### REQUEST:
Update the material below by replacing "GUI agent" with "computer-use agent" everywhere it occurs, leaving every other line unchanged.

### Stored data:
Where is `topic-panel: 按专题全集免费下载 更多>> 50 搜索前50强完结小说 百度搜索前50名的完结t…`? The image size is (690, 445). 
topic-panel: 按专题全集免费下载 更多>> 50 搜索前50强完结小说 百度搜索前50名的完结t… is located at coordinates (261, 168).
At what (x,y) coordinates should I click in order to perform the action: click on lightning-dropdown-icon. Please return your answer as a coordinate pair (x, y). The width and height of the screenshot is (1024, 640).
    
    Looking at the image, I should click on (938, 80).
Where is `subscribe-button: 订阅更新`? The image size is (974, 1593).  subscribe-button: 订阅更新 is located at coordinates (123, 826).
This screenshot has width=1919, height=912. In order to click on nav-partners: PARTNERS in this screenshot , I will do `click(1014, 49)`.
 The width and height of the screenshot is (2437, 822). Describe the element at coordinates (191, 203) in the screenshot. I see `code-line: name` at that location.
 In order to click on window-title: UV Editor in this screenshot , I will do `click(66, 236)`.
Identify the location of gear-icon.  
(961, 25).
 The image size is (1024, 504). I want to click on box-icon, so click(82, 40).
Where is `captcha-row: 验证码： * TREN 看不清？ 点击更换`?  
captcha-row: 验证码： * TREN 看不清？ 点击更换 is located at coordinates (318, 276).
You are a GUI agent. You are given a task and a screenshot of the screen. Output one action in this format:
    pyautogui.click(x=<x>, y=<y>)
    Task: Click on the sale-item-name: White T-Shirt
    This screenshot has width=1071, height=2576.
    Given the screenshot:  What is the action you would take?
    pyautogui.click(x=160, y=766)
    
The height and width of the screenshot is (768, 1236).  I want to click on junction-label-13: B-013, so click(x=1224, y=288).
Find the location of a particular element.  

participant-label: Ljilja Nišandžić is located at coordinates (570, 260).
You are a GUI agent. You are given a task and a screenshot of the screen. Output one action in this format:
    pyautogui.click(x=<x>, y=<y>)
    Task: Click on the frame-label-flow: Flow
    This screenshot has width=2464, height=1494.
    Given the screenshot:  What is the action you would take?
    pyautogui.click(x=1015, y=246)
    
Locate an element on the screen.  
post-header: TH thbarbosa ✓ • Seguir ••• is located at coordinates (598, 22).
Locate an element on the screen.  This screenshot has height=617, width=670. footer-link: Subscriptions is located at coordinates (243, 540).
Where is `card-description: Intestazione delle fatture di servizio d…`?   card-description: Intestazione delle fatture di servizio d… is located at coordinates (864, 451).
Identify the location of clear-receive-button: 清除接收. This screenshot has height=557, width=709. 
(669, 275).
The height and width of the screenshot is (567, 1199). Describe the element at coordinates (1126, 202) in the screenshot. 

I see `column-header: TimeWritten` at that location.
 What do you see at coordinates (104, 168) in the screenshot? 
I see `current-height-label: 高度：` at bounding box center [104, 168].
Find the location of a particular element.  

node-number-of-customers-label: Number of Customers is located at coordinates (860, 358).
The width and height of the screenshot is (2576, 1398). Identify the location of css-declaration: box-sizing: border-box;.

### ANSWER BOX:
Where is `topic-panel: 按专题全集免费下载 更多>> 50 搜索前50强完结小说 百度搜索前50名的完结t…`? The image size is (690, 445). 
topic-panel: 按专题全集免费下载 更多>> 50 搜索前50强完结小说 百度搜索前50名的完结t… is located at coordinates (261, 168).
At what (x,y) coordinates should I click in order to perform the action: click on lightning-dropdown-icon. Please return your answer as a coordinate pair (x, y). The width and height of the screenshot is (1024, 640).
    
    Looking at the image, I should click on (938, 80).
Where is `subscribe-button: 订阅更新`? The image size is (974, 1593).  subscribe-button: 订阅更新 is located at coordinates (123, 826).
This screenshot has width=1919, height=912. In order to click on nav-partners: PARTNERS in this screenshot , I will do `click(1014, 49)`.
 The width and height of the screenshot is (2437, 822). Describe the element at coordinates (191, 203) in the screenshot. I see `code-line: name` at that location.
 In order to click on window-title: UV Editor in this screenshot , I will do `click(66, 236)`.
Identify the location of gear-icon.  
(961, 25).
 The image size is (1024, 504). I want to click on box-icon, so click(82, 40).
Where is `captcha-row: 验证码： * TREN 看不清？ 点击更换`?  
captcha-row: 验证码： * TREN 看不清？ 点击更换 is located at coordinates (318, 276).
You are a computer-use agent. You are given a task and a screenshot of the screen. Output one action in this format:
    pyautogui.click(x=<x>, y=<y>)
    Task: Click on the sale-item-name: White T-Shirt
    This screenshot has width=1071, height=2576.
    Given the screenshot:  What is the action you would take?
    pyautogui.click(x=160, y=766)
    
The height and width of the screenshot is (768, 1236).  I want to click on junction-label-13: B-013, so click(x=1224, y=288).
Find the location of a particular element.  

participant-label: Ljilja Nišandžić is located at coordinates (570, 260).
You are a computer-use agent. You are given a task and a screenshot of the screen. Output one action in this format:
    pyautogui.click(x=<x>, y=<y>)
    Task: Click on the frame-label-flow: Flow
    This screenshot has width=2464, height=1494.
    Given the screenshot:  What is the action you would take?
    pyautogui.click(x=1015, y=246)
    
Locate an element on the screen.  
post-header: TH thbarbosa ✓ • Seguir ••• is located at coordinates (598, 22).
Locate an element on the screen.  This screenshot has height=617, width=670. footer-link: Subscriptions is located at coordinates (243, 540).
Where is `card-description: Intestazione delle fatture di servizio d…`?   card-description: Intestazione delle fatture di servizio d… is located at coordinates (864, 451).
Identify the location of clear-receive-button: 清除接收. This screenshot has height=557, width=709. 
(669, 275).
The height and width of the screenshot is (567, 1199). Describe the element at coordinates (1126, 202) in the screenshot. 

I see `column-header: TimeWritten` at that location.
 What do you see at coordinates (104, 168) in the screenshot? 
I see `current-height-label: 高度：` at bounding box center [104, 168].
Find the location of a particular element.  

node-number-of-customers-label: Number of Customers is located at coordinates (860, 358).
The width and height of the screenshot is (2576, 1398). Identify the location of css-declaration: box-sizing: border-box;.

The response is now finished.